* [DOCUMENT EXCERPT]
►

Allowing the wages of low-paid Australians to climb with inflation would "make interest rates rise even higher, it would threaten the strong growth we have had in employment, and ultimately it would force small businesses, potentially, out of business altogether."
Now, two years on, after yet another Fair Work Commission decision that lifted award wages in line with inflation, the Coalition has returned to the fray.
On Monday, opposition finance spokeswoman Jane Hume asked Treasury secretary Steven Kennedy at a Senate hearing how he could support a wage increase linked to inflation at a time when productivity growth was uncertain.
She was, she said, just asking for Treasury's position.
The Fair Work Commission had just given Australia's lowest-paid workers 3.75 per cent.
The approach goes back some time. In 2014 the Coalition's recently installed industrial relations minister Eric Abetz warned of something akin to the "wages explosions" of the 1970s and early 1980s unless "weak-kneed" employers stood up to unions.
At the time, only 17 per cent of Australian workers were members of unions, down from more than half in the early 1980s. It's now just 12 per cent.
Far from setting off a wages explosion, increases in award wages (those awarded by the Fair Work Commission to predominately low-paid workers) appear to barely move the dial at all.
Last year the Commission awarded low-paid workers 5.75 per cent. In the year that followed, overall wages climbed 4.1 per cent. The previous year the Commission awarded 5.2 per cent. In the year that followed, overall wages climbed 3.7 per cent.
Overall wages - those received by most of us, the three-quarters of workers whose wages aren't linked to awards - have been climbing by less than award wages, and for most of the past three years, by less than the rate of inflation.
Conditions were ripe for pay rises
It isn't because the conditions haven't been right. For the past two years, unemployment has been lower than it has been in the previous four decades.
From 1974 right through until 2022 unemployment never fell below 4 per cent, and rarely fell below 5 per cent. Yet the past two years haven't sparked a wages explosion.

◄

* [ITEMS]
►

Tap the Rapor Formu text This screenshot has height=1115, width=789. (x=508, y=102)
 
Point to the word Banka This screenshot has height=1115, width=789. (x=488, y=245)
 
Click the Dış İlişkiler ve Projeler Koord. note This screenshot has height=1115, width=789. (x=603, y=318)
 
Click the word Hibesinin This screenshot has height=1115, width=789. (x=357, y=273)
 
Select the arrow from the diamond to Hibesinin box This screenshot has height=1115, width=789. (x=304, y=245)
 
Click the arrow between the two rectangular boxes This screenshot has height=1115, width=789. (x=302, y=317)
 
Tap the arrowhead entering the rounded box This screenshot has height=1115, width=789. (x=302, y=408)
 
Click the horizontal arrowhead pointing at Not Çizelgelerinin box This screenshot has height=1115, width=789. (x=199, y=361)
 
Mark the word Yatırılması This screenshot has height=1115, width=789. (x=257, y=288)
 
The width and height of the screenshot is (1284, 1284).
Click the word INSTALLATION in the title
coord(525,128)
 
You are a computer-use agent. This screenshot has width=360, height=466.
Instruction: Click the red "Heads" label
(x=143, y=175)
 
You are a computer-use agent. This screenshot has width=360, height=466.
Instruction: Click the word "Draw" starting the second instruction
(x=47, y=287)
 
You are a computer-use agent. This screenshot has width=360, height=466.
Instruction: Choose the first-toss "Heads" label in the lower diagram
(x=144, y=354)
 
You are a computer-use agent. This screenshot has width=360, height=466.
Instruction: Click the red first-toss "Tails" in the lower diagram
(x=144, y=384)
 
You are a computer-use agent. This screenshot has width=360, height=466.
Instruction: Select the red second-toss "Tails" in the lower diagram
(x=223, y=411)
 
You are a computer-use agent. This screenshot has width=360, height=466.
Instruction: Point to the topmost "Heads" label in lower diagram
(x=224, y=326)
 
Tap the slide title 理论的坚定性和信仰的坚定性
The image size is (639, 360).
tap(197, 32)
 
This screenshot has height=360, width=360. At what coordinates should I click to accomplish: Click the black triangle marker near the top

◄

* [REQUESTS]
1) Extract the stretch of the wages passage from "Conditions were ripe" through "previous four decades.".
2) According to the wages passage, what share of Australian workers are union members now?
3) Continue the wages passage from the point where it stops.
The items have no connection to the wages passage.

* [EXPECTED OUTPUTS]
1)
Conditions were ripe for pay rises
It isn't because the conditions haven't been right. For the past two years, unemployment has been lower than it has been in the previous four decades.

2) 12 per cent.

3)
It ought to have been easier to walk out of the door and into a new higher-paying job than it's been in most of our lifetimes, yet the share of us doing that has dived from almost 20 per cent per year at the start of the 1990s to less than 10 per cent today.
At the peak of what was then the biggest mining boom in a century in 2012, only 6200 Australians were crossing the Nullarbor to live in Western Australia. Five times as many new arrivals were pouring into Western Australia from overseas.
In the past year, in the midst of a new and bigger mining boom, only a net 11,200 Australians have moved west for a better life.
Our remarkable passivity when it comes to moving to earn more and our lack of interest in joining unions has collided with a wage-setting system that for those of us not on awards makes it easy for employers to resist paying us more.
Workers are finding it hard to bargain
Individual contracts are usually offered on a take-it-or-leave-it basis. Those of us uninterested in leaving (most of us) take them.
Enterprise bargains typically last for three years. When they expire there is nothing to stop employers stringing negotiations out or simply not commencing them, leaving their workers on so-called "zombie agreements".
The Business Council says they can "act like a wage freeze".
Australia's total wage bill has been climbing much more slowly than prices. In part this is because decisions on awards, like the ones handed down this week, apply only to awards.
Awards, applying mainly to low-wage jobs, make up only 11 per cent of the total wage bill.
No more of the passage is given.